Data section:
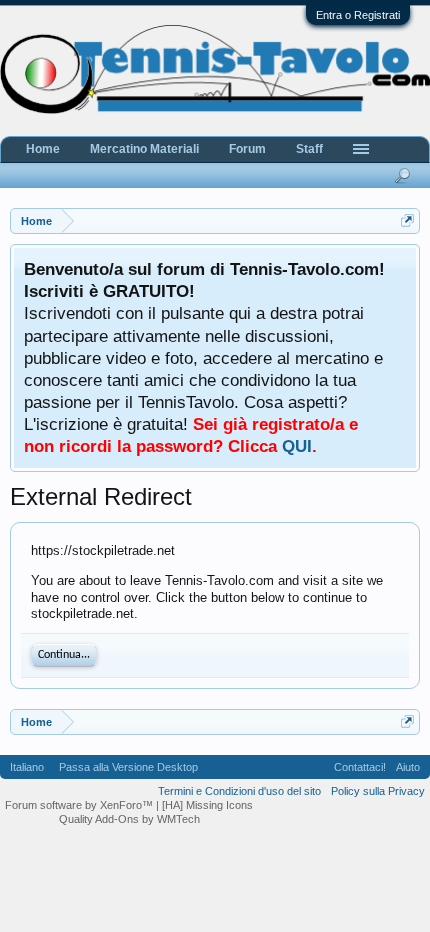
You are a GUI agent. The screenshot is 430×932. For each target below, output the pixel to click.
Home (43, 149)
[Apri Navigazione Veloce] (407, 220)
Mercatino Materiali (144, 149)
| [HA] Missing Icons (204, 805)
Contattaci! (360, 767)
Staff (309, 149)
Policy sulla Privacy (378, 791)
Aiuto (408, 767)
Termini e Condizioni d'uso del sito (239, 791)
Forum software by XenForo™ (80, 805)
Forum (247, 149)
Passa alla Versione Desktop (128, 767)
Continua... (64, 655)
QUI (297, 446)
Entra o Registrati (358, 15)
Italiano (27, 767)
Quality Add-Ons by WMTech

---

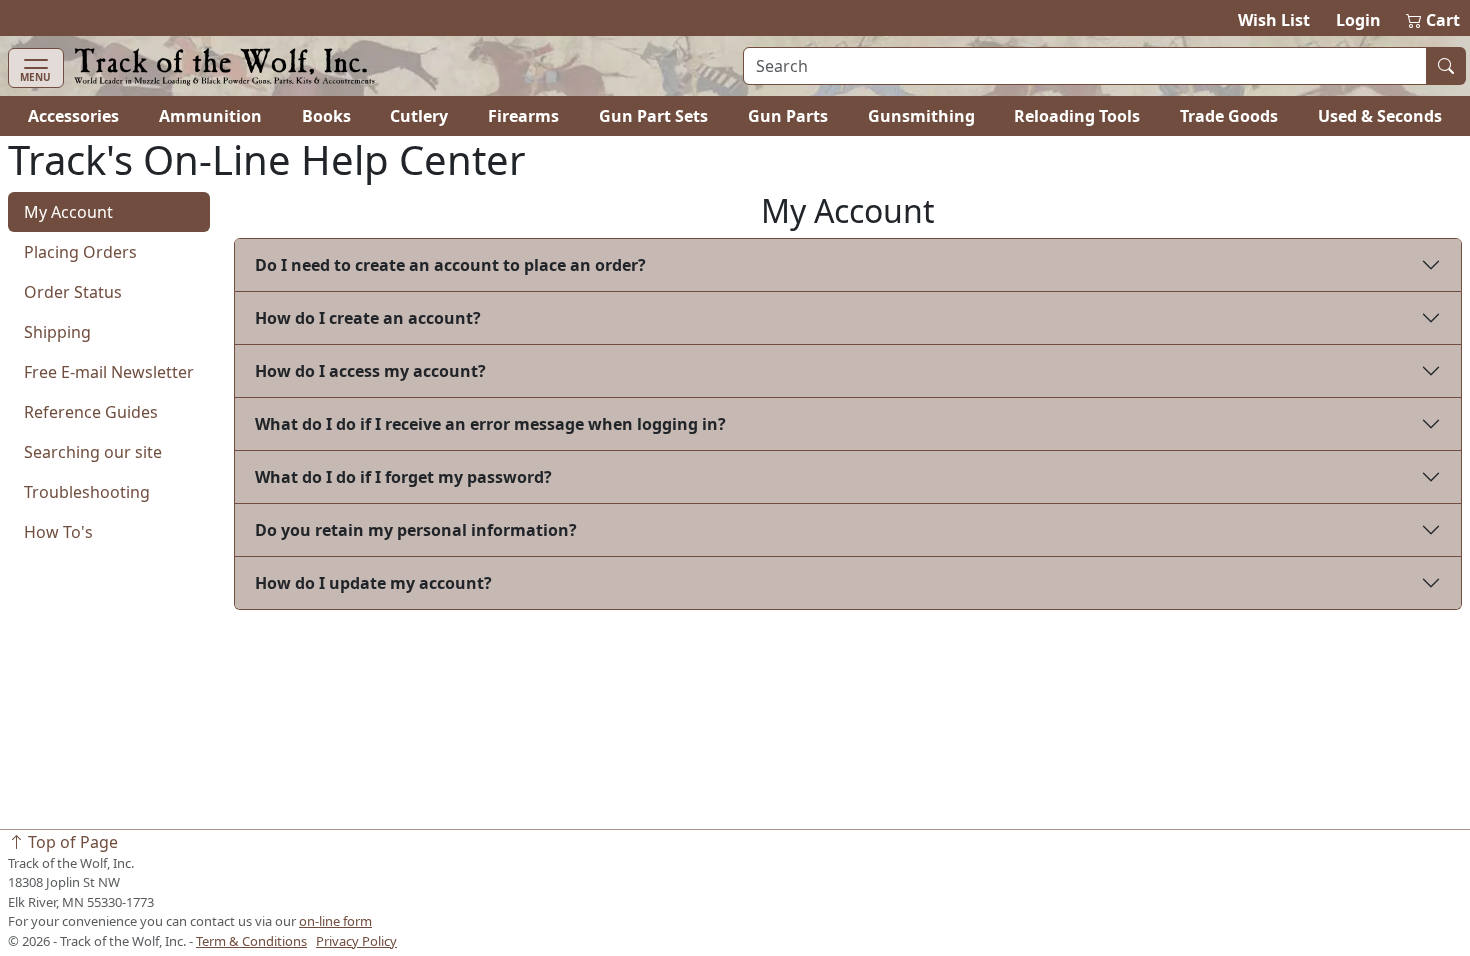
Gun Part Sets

Exercise instructions: Please transcribe exactly the lines above from the line that has "Icons (204, 805)" up to and including the line that has "Italiano (27, 767)"; no other line belongs in the answer.

Written answer:
| [HA] Missing Icons (204, 805)
Contattaci! (360, 767)
Staff (309, 149)
Policy sulla Privacy (378, 791)
Aiuto (408, 767)
Termini e Condizioni d'uso del sito (239, 791)
Forum software by XenForo™ (80, 805)
Forum (247, 149)
Passa alla Versione Desktop (128, 767)
Continua... (64, 655)
QUI (297, 446)
Entra o Registrati (358, 15)
Italiano (27, 767)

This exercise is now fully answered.